* RECORDS SUPPLIED:
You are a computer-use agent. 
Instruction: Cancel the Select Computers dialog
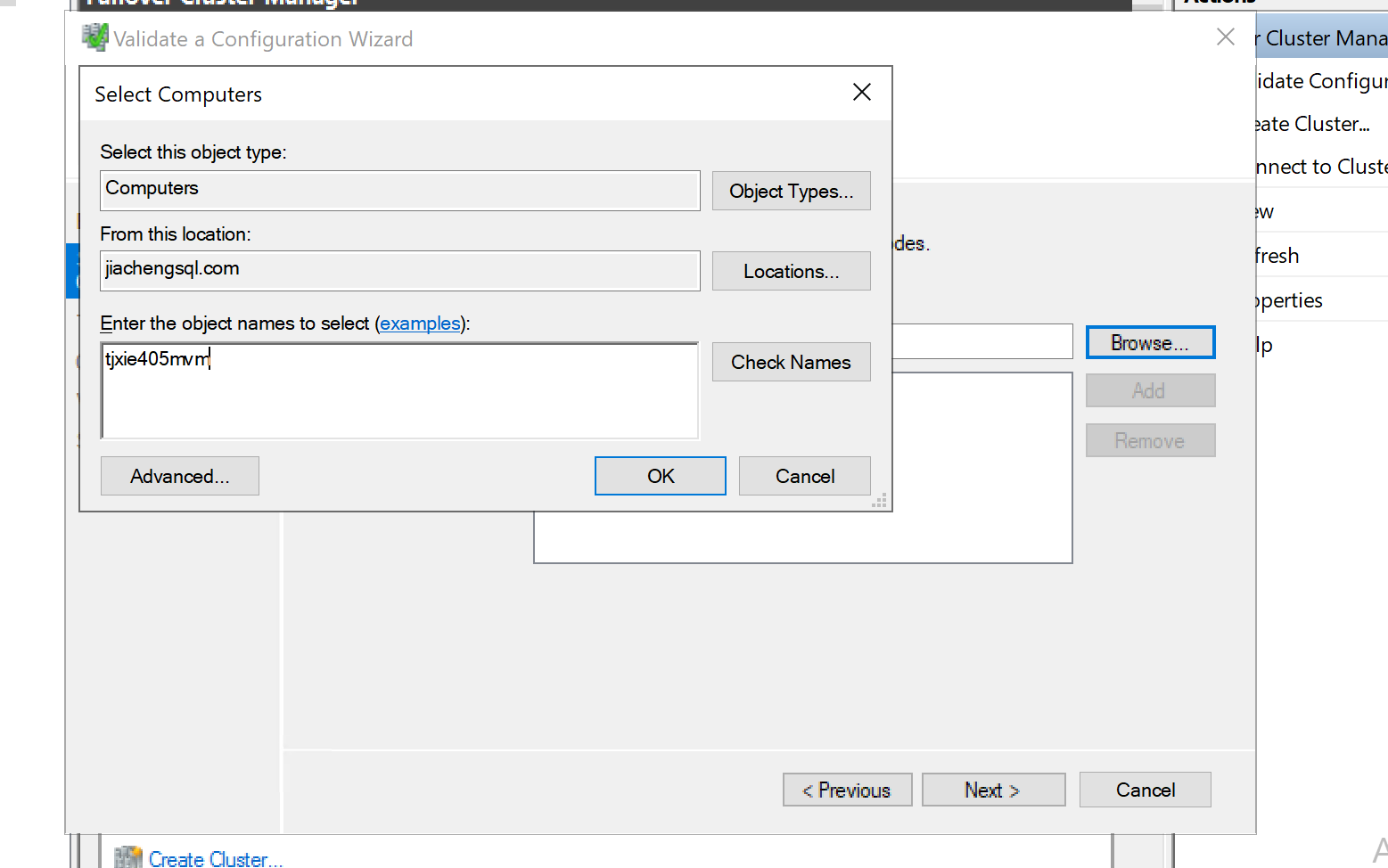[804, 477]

==

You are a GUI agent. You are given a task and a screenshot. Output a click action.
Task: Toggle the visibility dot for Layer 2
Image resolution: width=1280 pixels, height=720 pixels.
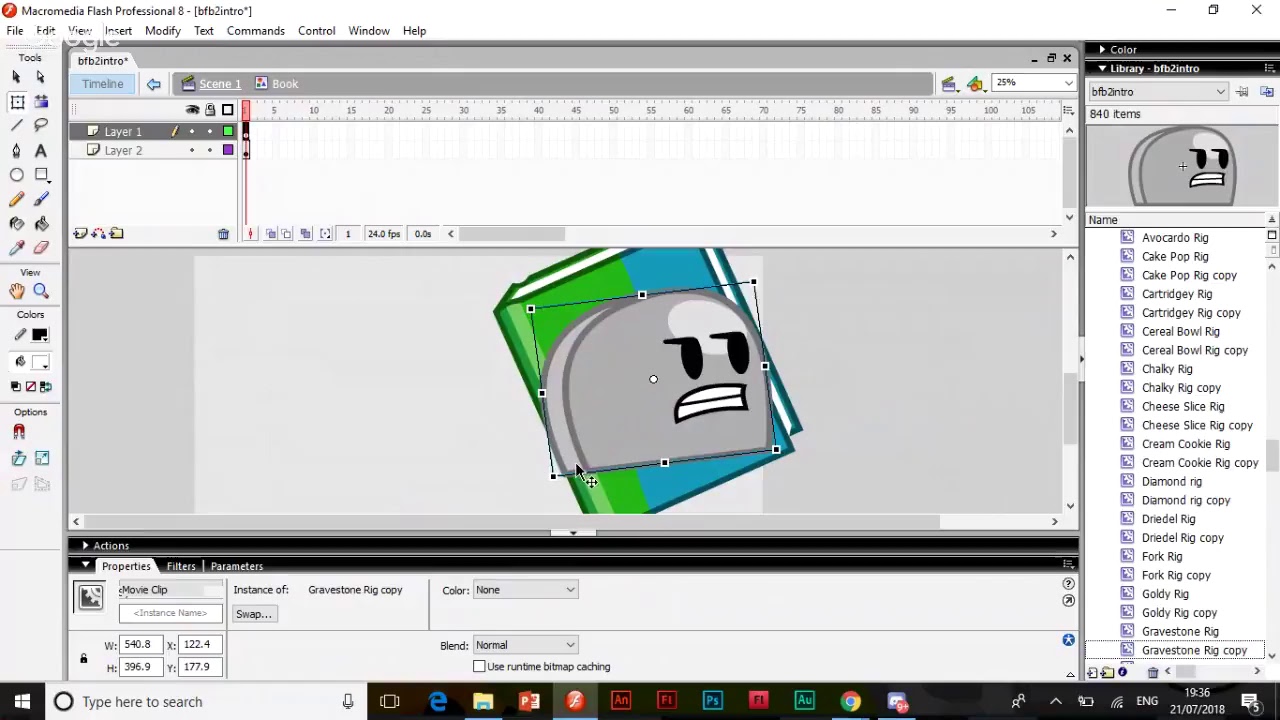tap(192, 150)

* TASK INSTRUCTIONS: Show each line of the listing that holds the string "agent".

* ANSWER TO THE EXERCISE:
You are a computer-use agent. 
You are a GUI agent. You are given a task and a screenshot. Output a click action.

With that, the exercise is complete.